Ray Kurzweil is perhaps not known outside a limited circle but some have started to open up their eyes to who he is. He is a successful information technology pioneer with a series of technological breakthroughs on the merit list, among other things, he developed the first program that can scan text and read it with synthetic speech. 1990 he stated that a computer would defeat the world champion in chess before the decade was over, and got right (IBM's Deep Blue beat Kasparov in 1997). Since then he has presented his technological visions in a number of books.

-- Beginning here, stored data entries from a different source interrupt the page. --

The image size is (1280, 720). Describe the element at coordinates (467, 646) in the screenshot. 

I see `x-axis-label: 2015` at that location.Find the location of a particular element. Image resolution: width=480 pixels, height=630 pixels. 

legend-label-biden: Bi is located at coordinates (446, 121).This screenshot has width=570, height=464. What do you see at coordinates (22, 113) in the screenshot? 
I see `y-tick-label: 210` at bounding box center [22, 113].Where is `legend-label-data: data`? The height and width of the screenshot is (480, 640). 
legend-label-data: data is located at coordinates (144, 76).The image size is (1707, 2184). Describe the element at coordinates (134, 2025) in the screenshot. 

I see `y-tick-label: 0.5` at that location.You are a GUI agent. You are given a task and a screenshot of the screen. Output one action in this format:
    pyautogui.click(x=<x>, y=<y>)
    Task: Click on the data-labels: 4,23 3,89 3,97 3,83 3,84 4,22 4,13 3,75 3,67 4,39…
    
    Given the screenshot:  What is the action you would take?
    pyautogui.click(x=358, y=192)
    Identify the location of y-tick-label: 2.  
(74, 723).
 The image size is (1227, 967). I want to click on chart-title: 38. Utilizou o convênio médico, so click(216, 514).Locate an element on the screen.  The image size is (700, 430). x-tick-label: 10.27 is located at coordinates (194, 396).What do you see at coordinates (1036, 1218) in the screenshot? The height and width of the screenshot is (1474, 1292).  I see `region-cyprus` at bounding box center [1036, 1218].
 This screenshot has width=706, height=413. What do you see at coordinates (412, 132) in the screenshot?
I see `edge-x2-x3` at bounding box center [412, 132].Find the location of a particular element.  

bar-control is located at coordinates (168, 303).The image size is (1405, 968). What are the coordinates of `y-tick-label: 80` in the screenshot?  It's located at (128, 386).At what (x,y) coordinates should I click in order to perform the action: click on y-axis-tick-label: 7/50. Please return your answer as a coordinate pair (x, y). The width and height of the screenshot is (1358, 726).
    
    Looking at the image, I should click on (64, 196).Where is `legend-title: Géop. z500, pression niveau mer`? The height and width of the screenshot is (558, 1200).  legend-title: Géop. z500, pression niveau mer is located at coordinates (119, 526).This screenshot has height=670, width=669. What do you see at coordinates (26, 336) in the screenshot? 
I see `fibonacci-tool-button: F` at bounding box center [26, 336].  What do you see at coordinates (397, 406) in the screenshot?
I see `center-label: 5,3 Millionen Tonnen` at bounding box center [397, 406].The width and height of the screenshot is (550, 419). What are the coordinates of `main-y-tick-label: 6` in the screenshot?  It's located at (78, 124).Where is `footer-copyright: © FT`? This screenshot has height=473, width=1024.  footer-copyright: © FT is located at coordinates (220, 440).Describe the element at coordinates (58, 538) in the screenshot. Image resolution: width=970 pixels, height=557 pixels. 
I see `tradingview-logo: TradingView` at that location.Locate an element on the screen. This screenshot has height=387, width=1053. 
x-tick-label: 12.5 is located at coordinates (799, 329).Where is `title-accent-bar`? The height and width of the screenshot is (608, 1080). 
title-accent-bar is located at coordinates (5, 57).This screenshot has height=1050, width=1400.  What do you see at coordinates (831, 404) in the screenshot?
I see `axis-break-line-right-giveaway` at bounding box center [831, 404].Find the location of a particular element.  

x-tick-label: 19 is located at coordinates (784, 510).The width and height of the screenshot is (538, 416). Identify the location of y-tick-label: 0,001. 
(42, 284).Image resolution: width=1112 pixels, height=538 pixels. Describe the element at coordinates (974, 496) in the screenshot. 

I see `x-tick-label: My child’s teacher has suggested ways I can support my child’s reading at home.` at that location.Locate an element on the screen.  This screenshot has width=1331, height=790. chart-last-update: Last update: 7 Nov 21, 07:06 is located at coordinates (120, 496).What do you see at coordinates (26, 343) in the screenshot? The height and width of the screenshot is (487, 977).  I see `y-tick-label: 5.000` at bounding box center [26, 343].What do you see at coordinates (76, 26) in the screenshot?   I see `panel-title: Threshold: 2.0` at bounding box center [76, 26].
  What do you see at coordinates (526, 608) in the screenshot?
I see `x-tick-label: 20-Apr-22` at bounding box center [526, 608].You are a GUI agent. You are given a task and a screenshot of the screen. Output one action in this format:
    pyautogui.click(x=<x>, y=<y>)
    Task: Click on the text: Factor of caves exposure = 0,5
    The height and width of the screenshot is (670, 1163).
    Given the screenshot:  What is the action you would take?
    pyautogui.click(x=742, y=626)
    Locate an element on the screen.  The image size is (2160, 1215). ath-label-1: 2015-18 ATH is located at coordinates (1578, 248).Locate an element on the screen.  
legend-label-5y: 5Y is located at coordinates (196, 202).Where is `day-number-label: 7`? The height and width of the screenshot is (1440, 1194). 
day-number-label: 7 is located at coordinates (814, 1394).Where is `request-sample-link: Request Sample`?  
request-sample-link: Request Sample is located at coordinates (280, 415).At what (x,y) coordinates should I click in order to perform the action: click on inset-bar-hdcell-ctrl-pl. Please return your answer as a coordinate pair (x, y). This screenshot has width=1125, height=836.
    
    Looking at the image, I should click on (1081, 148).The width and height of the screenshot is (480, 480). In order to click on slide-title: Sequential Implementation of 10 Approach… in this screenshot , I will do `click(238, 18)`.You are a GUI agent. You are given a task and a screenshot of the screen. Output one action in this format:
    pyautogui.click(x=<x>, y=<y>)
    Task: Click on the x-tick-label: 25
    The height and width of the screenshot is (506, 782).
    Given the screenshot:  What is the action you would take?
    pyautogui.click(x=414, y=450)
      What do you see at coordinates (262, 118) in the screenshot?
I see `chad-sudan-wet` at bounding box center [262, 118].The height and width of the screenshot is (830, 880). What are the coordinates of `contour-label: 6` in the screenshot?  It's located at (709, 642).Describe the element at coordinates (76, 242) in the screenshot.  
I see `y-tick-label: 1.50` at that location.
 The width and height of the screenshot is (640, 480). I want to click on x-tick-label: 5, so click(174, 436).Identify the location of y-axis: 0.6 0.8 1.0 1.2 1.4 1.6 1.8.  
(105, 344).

Kurzweil is at the front among those who formulate our contemporary view of artificial intelligence and future technologies.
The book he has written, The Singularity Is Near, is based on the idea that technological development follows an exponential curve that we have only seen the beginning of. Kurzweil presents the following scenario. To simulate all nerve impulses in the human brain a PC have to perform 10^19 calculations per second. With the current pace of development, Kurzweil says such computers could be common around 2020. 2030, a computer's capacity is supposed to meet all living human brains. In 2045, something will happen according to him that is called "the Singularity" - a big bang of artificial intelligence that will surpass everything we could ever imagine.
In, The Singularity Is Near, Kurzweil wants to show that research in computer science, genetics and nanotechnology is approaching the point where the exponential curve bend up and takes off. The next forty years of development in these areas will change the human condition more than it has over the last forty thousand years, he says. For Kurzweil all this is interesting for one reason only: the opportunities it gives us to build on the human body, and the rest of the world, as we want it. Kurzweil hope that genetic engineering will allow us to slow down the aging process and eventually abolish death. Millions of tiny nano-robots will circulate in the blood vessels and clean up cancer cells. And ultimately sees nanotechnology out to give us the ability to manipulate all matter atom by atom and molecule by molecule with the same ease as the pixels in a computer program, so that we can put together anything from a handful of loose atoms, a gold bar or a steak or whatever we are able to wish. Ultimately, we will end up becoming robots.